WORK ITEM –
Copy every line in the records below that contains the word "label".

◇ ◇ ◇

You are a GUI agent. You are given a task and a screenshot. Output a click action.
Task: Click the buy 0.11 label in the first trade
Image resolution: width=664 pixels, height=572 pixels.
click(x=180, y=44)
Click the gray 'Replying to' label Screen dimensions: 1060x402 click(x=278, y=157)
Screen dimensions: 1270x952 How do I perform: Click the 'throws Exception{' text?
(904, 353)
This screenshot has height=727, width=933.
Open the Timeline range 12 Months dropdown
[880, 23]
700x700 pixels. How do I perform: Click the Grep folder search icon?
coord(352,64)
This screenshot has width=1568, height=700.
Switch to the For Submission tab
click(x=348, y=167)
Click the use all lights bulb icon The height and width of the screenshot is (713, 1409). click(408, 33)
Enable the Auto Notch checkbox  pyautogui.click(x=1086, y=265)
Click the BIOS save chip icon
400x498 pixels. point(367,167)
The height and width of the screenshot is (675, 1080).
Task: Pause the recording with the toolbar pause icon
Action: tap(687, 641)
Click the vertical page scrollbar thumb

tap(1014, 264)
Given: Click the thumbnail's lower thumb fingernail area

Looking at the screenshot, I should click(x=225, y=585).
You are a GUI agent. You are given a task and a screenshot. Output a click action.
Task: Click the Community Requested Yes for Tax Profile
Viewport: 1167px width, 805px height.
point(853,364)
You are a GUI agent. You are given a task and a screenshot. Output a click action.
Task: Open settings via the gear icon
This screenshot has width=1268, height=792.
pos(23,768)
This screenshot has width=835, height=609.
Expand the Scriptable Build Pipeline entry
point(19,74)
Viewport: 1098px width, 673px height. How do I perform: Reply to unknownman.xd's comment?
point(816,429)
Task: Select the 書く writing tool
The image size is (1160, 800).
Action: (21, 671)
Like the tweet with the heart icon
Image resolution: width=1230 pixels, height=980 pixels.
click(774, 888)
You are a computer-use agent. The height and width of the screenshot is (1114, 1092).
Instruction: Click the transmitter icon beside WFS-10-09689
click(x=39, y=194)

◇ ◇ ◇

ANSWER SECTION –
Task: Click the buy 0.11 label in the first trade
Click the gray 'Replying to' label Screen dimensions: 1060x402 click(x=278, y=157)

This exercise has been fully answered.